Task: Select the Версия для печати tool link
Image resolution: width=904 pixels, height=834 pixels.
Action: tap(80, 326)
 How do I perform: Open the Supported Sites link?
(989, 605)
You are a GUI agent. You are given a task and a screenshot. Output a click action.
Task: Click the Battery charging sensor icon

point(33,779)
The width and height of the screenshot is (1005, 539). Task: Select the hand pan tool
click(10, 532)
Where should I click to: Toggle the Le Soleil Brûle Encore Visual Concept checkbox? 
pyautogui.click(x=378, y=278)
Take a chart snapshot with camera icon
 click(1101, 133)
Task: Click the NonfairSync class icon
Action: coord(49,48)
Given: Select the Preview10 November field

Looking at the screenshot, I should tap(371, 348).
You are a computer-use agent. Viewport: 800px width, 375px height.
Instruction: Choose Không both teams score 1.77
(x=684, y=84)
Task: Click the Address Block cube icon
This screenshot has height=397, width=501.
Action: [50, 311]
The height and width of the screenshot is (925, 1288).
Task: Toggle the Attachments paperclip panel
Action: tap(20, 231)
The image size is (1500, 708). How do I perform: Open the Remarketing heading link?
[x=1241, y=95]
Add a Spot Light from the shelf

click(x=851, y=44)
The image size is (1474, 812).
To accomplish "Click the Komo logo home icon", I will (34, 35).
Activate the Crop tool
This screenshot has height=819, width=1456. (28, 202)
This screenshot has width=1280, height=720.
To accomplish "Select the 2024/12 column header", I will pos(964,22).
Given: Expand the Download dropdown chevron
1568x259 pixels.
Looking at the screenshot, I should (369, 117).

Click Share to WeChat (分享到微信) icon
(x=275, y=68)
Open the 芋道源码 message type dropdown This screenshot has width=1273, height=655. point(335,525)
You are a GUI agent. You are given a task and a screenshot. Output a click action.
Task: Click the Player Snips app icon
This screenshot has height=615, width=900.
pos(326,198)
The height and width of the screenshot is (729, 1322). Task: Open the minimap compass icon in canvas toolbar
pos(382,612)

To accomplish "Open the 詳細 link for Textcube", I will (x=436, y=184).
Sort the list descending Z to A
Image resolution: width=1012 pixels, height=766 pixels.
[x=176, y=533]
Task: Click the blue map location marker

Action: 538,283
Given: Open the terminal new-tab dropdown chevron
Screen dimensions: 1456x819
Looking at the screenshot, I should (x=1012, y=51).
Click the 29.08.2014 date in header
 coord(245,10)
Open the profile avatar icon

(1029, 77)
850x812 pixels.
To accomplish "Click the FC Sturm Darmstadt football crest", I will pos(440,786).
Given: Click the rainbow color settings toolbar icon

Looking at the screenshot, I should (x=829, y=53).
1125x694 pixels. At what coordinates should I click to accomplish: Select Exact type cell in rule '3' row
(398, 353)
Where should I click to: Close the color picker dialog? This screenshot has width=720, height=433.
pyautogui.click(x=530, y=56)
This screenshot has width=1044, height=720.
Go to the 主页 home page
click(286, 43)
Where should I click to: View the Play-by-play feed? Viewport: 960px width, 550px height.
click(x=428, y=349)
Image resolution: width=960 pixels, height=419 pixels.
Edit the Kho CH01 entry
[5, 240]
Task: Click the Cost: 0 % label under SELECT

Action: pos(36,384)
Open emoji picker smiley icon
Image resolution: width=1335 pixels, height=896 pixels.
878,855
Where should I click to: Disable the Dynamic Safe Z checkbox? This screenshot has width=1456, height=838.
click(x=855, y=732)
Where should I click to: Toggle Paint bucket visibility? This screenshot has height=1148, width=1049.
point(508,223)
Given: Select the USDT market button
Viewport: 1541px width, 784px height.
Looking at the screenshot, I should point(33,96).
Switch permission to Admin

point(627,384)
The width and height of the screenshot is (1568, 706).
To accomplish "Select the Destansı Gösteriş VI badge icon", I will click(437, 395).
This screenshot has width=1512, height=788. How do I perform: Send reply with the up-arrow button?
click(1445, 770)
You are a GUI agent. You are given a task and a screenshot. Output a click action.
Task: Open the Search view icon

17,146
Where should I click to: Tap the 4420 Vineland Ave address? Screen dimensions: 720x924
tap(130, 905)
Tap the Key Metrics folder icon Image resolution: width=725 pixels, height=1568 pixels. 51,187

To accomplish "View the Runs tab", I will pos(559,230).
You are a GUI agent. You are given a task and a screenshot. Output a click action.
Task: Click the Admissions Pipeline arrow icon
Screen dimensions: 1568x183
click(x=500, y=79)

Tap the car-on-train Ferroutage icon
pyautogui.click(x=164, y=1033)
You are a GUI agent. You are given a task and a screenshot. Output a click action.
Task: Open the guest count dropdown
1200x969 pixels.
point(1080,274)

..............................

— Written request —
Arrange the stretch of the entries above, from the line containing "Given: Expand the Download dropdown chevron" through the line containing "click(x=855, y=732)", as a JSON list of strings. Give one string per line, including both end lines and leaving out blank lines.

— Correct answer —
[
  "Given: Expand the Download dropdown chevron",
  "1568x259 pixels.",
  "Looking at the screenshot, I should (369, 117).",
  "Click Share to WeChat (分享到微信) icon",
  "(x=275, y=68)",
  "Open the 芋道源码 message type dropdown This screenshot has width=1273, height=655. point(335,525)",
  "You are a GUI agent. You are given a task and a screenshot. Output a click action.",
  "Task: Click the Player Snips app icon",
  "This screenshot has height=615, width=900.",
  "pos(326,198)",
  "The height and width of the screenshot is (729, 1322). Task: Open the minimap compass icon in canvas toolbar",
  "pos(382,612)",
  "To accomplish \"Open the 詳細 link for Textcube\", I will (x=436, y=184).",
  "Sort the list descending Z to A",
  "Image resolution: width=1012 pixels, height=766 pixels.",
  "[x=176, y=533]",
  "Task: Click the blue map location marker",
  "Action: 538,283",
  "Given: Open the terminal new-tab dropdown chevron",
  "Screen dimensions: 1456x819",
  "Looking at the screenshot, I should (x=1012, y=51).",
  "Click the 29.08.2014 date in header",
  " coord(245,10)",
  "Open the profile avatar icon",
  "(1029, 77)",
  "850x812 pixels.",
  "To accomplish \"Click the FC Sturm Darmstadt football crest\", I will pos(440,786).",
  "Given: Click the rainbow color settings toolbar icon",
  "Looking at the screenshot, I should (x=829, y=53).",
  "1125x694 pixels. At what coordinates should I click to accomplish: Select Exact type cell in rule '3' row",
  "(398, 353)",
  "Where should I click to: Close the color picker dialog? This screenshot has width=720, height=433.",
  "pyautogui.click(x=530, y=56)",
  "This screenshot has width=1044, height=720.",
  "Go to the 主页 home page",
  "click(286, 43)",
  "Where should I click to: View the Play-by-play feed? Viewport: 960px width, 550px height.",
  "click(x=428, y=349)",
  "Image resolution: width=960 pixels, height=419 pixels.",
  "Edit the Kho CH01 entry",
  "[5, 240]",
  "Task: Click the Cost: 0 % label under SELECT",
  "Action: pos(36,384)",
  "Open emoji picker smiley icon",
  "Image resolution: width=1335 pixels, height=896 pixels.",
  "878,855",
  "Where should I click to: Disable the Dynamic Safe Z checkbox? This screenshot has width=1456, height=838.",
  "click(x=855, y=732)"
]